Please quote all of the records below verbatim, keeping every line unchanged.

[Start RECORDS SHOWN]

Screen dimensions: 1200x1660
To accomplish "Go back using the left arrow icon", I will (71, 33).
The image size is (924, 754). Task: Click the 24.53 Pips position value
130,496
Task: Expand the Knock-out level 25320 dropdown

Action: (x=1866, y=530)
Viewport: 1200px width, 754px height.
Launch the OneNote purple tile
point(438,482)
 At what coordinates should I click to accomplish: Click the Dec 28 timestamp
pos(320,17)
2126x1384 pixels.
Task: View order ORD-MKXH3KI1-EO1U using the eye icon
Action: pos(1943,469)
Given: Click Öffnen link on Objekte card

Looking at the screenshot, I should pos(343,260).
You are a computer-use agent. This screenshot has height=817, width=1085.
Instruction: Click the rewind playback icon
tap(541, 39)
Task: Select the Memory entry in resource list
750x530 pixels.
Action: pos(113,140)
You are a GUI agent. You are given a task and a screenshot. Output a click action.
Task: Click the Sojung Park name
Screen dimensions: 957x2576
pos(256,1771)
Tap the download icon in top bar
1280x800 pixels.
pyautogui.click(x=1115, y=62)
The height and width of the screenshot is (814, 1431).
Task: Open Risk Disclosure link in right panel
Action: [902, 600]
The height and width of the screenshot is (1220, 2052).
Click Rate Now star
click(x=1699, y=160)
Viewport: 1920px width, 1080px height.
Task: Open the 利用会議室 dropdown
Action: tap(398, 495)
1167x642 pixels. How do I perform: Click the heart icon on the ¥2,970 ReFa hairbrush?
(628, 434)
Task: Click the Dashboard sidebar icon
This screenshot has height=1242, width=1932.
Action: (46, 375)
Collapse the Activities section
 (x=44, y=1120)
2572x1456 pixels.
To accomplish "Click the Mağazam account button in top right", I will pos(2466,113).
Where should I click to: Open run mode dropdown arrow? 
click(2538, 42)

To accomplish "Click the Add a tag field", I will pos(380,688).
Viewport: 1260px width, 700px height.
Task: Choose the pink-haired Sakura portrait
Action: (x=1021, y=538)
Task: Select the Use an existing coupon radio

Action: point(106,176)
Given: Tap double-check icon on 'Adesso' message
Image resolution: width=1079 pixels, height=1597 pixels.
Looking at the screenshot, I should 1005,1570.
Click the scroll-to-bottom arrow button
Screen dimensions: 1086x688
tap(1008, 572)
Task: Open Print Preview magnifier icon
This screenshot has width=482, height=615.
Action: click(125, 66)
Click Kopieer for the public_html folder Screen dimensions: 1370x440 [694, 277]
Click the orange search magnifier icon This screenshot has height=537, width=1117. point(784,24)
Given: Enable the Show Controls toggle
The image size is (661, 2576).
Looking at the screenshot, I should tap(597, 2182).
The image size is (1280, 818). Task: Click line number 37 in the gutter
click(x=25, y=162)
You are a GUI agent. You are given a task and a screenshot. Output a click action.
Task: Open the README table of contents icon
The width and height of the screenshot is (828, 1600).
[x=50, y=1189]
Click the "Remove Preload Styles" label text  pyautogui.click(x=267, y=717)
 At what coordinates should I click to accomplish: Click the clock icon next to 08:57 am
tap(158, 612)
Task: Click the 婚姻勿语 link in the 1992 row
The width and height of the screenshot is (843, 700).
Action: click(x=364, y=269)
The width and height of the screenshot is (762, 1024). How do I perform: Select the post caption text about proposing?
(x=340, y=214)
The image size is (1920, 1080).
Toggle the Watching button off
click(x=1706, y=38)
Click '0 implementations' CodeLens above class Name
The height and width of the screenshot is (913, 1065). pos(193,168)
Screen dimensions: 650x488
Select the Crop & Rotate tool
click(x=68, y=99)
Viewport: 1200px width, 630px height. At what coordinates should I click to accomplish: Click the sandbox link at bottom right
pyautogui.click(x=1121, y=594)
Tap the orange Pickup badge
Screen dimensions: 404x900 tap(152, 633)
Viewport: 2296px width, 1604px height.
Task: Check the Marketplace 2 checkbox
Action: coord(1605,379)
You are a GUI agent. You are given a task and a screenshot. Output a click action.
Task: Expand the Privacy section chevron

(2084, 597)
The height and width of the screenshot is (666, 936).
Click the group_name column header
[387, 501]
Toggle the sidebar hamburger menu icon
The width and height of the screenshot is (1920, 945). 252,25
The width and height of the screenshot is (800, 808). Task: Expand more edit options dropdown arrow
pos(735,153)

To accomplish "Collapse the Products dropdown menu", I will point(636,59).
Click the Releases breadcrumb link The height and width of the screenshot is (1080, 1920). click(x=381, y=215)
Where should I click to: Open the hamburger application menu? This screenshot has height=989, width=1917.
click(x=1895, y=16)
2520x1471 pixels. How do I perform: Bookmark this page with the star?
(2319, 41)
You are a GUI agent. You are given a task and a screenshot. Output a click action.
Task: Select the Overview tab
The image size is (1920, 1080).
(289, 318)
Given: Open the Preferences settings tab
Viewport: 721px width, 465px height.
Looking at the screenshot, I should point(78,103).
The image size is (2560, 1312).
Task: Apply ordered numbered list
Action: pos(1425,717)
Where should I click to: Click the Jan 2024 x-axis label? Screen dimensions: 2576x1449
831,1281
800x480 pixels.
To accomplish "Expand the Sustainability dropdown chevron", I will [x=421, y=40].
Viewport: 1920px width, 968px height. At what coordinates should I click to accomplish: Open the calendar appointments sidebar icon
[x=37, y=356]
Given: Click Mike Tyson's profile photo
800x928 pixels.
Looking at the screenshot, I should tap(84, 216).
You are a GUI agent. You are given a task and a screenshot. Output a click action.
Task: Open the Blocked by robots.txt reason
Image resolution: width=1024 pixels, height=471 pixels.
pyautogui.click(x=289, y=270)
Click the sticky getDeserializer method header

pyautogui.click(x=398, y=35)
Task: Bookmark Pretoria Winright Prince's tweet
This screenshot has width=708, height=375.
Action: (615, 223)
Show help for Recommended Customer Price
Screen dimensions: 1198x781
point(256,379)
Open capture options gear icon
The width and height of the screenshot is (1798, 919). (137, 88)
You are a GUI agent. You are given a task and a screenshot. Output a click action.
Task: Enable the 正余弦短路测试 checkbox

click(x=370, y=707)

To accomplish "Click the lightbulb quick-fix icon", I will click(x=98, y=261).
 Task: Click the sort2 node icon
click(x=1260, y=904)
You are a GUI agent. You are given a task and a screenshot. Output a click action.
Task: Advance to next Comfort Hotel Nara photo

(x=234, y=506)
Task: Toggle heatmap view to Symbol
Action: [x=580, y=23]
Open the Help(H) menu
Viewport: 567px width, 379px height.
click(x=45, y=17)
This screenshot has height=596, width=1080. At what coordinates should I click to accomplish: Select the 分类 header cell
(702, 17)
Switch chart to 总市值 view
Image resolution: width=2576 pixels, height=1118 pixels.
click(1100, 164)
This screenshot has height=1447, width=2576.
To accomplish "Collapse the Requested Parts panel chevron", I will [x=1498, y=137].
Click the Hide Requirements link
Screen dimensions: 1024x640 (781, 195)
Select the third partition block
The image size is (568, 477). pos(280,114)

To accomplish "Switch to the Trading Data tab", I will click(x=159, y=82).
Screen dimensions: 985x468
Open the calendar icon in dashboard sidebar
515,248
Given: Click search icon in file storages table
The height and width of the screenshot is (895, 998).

[End RECORDS SHOWN]

[RESPONSE]:
Screen dimensions: 1200x1660
To accomplish "Go back using the left arrow icon", I will (71, 33).
The image size is (924, 754). Task: Click the 24.53 Pips position value
130,496
Task: Expand the Knock-out level 25320 dropdown

Action: (x=1866, y=530)
Viewport: 1200px width, 754px height.
Launch the OneNote purple tile
point(438,482)
 At what coordinates should I click to accomplish: Click the Dec 28 timestamp
pos(320,17)
2126x1384 pixels.
Task: View order ORD-MKXH3KI1-EO1U using the eye icon
Action: pos(1943,469)
Given: Click Öffnen link on Objekte card

Looking at the screenshot, I should pos(343,260).
You are a computer-use agent. This screenshot has height=817, width=1085.
Instruction: Click the rewind playback icon
tap(541, 39)
Task: Select the Memory entry in resource list
750x530 pixels.
Action: pos(113,140)
You are a GUI agent. You are given a task and a screenshot. Output a click action.
Task: Click the Sojung Park name
Screen dimensions: 957x2576
pos(256,1771)
Tap the download icon in top bar
1280x800 pixels.
pyautogui.click(x=1115, y=62)
The height and width of the screenshot is (814, 1431).
Task: Open Risk Disclosure link in right panel
Action: [902, 600]
The height and width of the screenshot is (1220, 2052).
Click Rate Now star
click(x=1699, y=160)
Viewport: 1920px width, 1080px height.
Task: Open the 利用会議室 dropdown
Action: tap(398, 495)
1167x642 pixels. How do I perform: Click the heart icon on the ¥2,970 ReFa hairbrush?
(628, 434)
Task: Click the Dashboard sidebar icon
This screenshot has height=1242, width=1932.
Action: (46, 375)
Collapse the Activities section
 (x=44, y=1120)
2572x1456 pixels.
To accomplish "Click the Mağazam account button in top right", I will pos(2466,113).
Where should I click to: Open run mode dropdown arrow? 
click(2538, 42)

To accomplish "Click the Add a tag field", I will pos(380,688).
Viewport: 1260px width, 700px height.
Task: Choose the pink-haired Sakura portrait
Action: (x=1021, y=538)
Task: Select the Use an existing coupon radio

Action: point(106,176)
Given: Tap double-check icon on 'Adesso' message
Image resolution: width=1079 pixels, height=1597 pixels.
Looking at the screenshot, I should 1005,1570.
Click the scroll-to-bottom arrow button
Screen dimensions: 1086x688
tap(1008, 572)
Task: Open Print Preview magnifier icon
This screenshot has width=482, height=615.
Action: click(125, 66)
Click Kopieer for the public_html folder Screen dimensions: 1370x440 [694, 277]
Click the orange search magnifier icon This screenshot has height=537, width=1117. point(784,24)
Given: Enable the Show Controls toggle
The image size is (661, 2576).
Looking at the screenshot, I should tap(597, 2182).
The image size is (1280, 818). Task: Click line number 37 in the gutter
click(x=25, y=162)
You are a GUI agent. You are given a task and a screenshot. Output a click action.
Task: Open the README table of contents icon
The width and height of the screenshot is (828, 1600).
[x=50, y=1189]
Click the "Remove Preload Styles" label text  pyautogui.click(x=267, y=717)
 At what coordinates should I click to accomplish: Click the clock icon next to 08:57 am
tap(158, 612)
Task: Click the 婚姻勿语 link in the 1992 row
The width and height of the screenshot is (843, 700).
Action: click(x=364, y=269)
The width and height of the screenshot is (762, 1024). How do I perform: Select the post caption text about proposing?
(x=340, y=214)
The image size is (1920, 1080).
Toggle the Watching button off
click(x=1706, y=38)
Click '0 implementations' CodeLens above class Name
The height and width of the screenshot is (913, 1065). pos(193,168)
Screen dimensions: 650x488
Select the Crop & Rotate tool
click(x=68, y=99)
Viewport: 1200px width, 630px height. At what coordinates should I click to accomplish: Click the sandbox link at bottom right
pyautogui.click(x=1121, y=594)
Tap the orange Pickup badge
Screen dimensions: 404x900 tap(152, 633)
Viewport: 2296px width, 1604px height.
Task: Check the Marketplace 2 checkbox
Action: coord(1605,379)
You are a GUI agent. You are given a task and a screenshot. Output a click action.
Task: Expand the Privacy section chevron

(2084, 597)
The height and width of the screenshot is (666, 936).
Click the group_name column header
[387, 501]
Toggle the sidebar hamburger menu icon
The width and height of the screenshot is (1920, 945). 252,25
The width and height of the screenshot is (800, 808). Task: Expand more edit options dropdown arrow
pos(735,153)

To accomplish "Collapse the Products dropdown menu", I will point(636,59).
Click the Releases breadcrumb link The height and width of the screenshot is (1080, 1920). click(x=381, y=215)
Where should I click to: Open the hamburger application menu? This screenshot has height=989, width=1917.
click(x=1895, y=16)
2520x1471 pixels. How do I perform: Bookmark this page with the star?
(2319, 41)
You are a GUI agent. You are given a task and a screenshot. Output a click action.
Task: Select the Overview tab
The image size is (1920, 1080).
(289, 318)
Given: Open the Preferences settings tab
Viewport: 721px width, 465px height.
Looking at the screenshot, I should point(78,103).
The image size is (2560, 1312).
Task: Apply ordered numbered list
Action: pos(1425,717)
Where should I click to: Click the Jan 2024 x-axis label? Screen dimensions: 2576x1449
831,1281
800x480 pixels.
To accomplish "Expand the Sustainability dropdown chevron", I will [x=421, y=40].
Viewport: 1920px width, 968px height. At what coordinates should I click to accomplish: Open the calendar appointments sidebar icon
[x=37, y=356]
Given: Click Mike Tyson's profile photo
800x928 pixels.
Looking at the screenshot, I should tap(84, 216).
You are a GUI agent. You are given a task and a screenshot. Output a click action.
Task: Open the Blocked by robots.txt reason
Image resolution: width=1024 pixels, height=471 pixels.
pyautogui.click(x=289, y=270)
Click the sticky getDeserializer method header

pyautogui.click(x=398, y=35)
Task: Bookmark Pretoria Winright Prince's tweet
This screenshot has width=708, height=375.
Action: (615, 223)
Show help for Recommended Customer Price
Screen dimensions: 1198x781
point(256,379)
Open capture options gear icon
The width and height of the screenshot is (1798, 919). (137, 88)
You are a GUI agent. You are given a task and a screenshot. Output a click action.
Task: Enable the 正余弦短路测试 checkbox

click(x=370, y=707)

To accomplish "Click the lightbulb quick-fix icon", I will click(x=98, y=261).
 Task: Click the sort2 node icon
click(x=1260, y=904)
You are a GUI agent. You are given a task and a screenshot. Output a click action.
Task: Advance to next Comfort Hotel Nara photo

(x=234, y=506)
Task: Toggle heatmap view to Symbol
Action: [x=580, y=23]
Open the Help(H) menu
Viewport: 567px width, 379px height.
click(x=45, y=17)
This screenshot has height=596, width=1080. At what coordinates should I click to accomplish: Select the 分类 header cell
(702, 17)
Switch chart to 总市值 view
Image resolution: width=2576 pixels, height=1118 pixels.
click(1100, 164)
This screenshot has height=1447, width=2576.
To accomplish "Collapse the Requested Parts panel chevron", I will [x=1498, y=137].
Click the Hide Requirements link
Screen dimensions: 1024x640 (781, 195)
Select the third partition block
The image size is (568, 477). pos(280,114)

To accomplish "Switch to the Trading Data tab", I will click(x=159, y=82).
Screen dimensions: 985x468
Open the calendar icon in dashboard sidebar
515,248
Given: Click search icon in file storages table
The height and width of the screenshot is (895, 998).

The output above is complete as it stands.